Round 2 of IQC’s Waurika study took place on Saturday morning as 28 Environmental Design and City Planning students plus 2 of the same IQC staffers arrived on Main Street to undertake a unique historic building architectural survey. It began with the large contingent touring 4 blocks of Main Street with Jacob Eck and Lauren Nitschke providing historical context and other information about many of the buildings. Several downtown building owners were so generous to allow the team access inside their properties and the group was delighted by what they found: high ceilings with other design features that allowed for natural air flow, original, stained wood trim, high light-emitting transom windows on storefronts that had long since been covered over with huge awning structures, gorgeous wood floors and cavernous spaces just waiting for new uses.
The group was also treated to the Brickstreet Classic Car Show taking place on the north end of Main, along with the accompanying burger lunch and Volunteer Fire Departments’ BBQ Cook-Off.
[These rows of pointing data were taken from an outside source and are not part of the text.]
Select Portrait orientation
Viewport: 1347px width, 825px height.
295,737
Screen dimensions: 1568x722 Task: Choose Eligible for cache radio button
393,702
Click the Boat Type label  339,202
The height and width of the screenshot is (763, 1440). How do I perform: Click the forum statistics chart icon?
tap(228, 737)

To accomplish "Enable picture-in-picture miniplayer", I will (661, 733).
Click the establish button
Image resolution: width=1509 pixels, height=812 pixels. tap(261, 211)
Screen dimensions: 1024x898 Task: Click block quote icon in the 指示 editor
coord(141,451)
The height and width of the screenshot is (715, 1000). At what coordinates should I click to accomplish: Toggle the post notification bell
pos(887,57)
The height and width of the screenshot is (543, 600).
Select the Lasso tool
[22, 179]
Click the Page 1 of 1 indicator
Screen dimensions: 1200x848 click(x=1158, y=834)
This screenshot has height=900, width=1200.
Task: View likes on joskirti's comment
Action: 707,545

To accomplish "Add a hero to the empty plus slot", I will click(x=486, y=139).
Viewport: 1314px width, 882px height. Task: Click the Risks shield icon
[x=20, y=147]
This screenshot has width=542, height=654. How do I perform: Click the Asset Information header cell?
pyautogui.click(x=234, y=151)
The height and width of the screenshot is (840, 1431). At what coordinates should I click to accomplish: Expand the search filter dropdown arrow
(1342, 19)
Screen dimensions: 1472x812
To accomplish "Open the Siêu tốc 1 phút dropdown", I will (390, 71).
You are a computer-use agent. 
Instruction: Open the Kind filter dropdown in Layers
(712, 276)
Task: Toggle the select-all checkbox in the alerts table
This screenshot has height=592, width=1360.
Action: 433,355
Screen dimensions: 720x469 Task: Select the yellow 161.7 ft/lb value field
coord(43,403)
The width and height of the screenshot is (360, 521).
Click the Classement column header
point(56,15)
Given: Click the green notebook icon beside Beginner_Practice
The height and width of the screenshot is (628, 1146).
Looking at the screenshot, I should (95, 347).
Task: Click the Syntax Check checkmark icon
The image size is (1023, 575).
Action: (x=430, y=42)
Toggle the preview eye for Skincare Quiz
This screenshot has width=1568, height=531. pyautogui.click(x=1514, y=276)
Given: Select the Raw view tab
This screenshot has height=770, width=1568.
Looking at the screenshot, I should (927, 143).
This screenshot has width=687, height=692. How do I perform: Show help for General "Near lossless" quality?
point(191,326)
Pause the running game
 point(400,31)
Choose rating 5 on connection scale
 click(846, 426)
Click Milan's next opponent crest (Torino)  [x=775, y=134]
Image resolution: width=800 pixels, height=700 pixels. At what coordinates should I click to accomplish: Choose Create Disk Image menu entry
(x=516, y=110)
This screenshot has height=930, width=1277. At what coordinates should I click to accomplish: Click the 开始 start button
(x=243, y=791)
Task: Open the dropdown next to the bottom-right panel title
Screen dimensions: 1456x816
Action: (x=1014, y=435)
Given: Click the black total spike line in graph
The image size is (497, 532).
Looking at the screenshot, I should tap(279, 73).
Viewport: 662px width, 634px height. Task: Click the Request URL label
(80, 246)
The architectural survey work took place after lunch with the team breaking into small groups targeting the various structures. The results of their survey
work and extensive historical research will also be presented early next year and will provide the type of documentation necessary if Waurika leaders and property owners decide to pursue state and national historic designation opportunities.
Another benefit of IQC’s partnership with Waurika is their ability to help us locate and match grant possibilities to our unique architectural and city planning situations. We look forward with great anticipation and excitement to their upcoming presentation next year and are very grateful for the encouragement and help they are providing our community.
Waurikans can be very proud of the efforts undertaken over previous months in our town to make such a positive impression on this large group of design- and historically-savvy individuals. It was heard quite a few times over the past week the enthusiastic exclamations of “I want to live here!” and “This is such a cool town!”. As the final day wrapped up, doctoral candidate Petya Stefanoff lavished praise on Waurika’s progress so far on creating a beautiful city and our ability to work together so well toward the greater goal of “community”. She further encouraged us by exclaiming, “Keep up the good work, Waurika!”
And with our amazing community of creative, energetic and involved residents, we’ll do just that!
Article also published in the Waurika News Journal.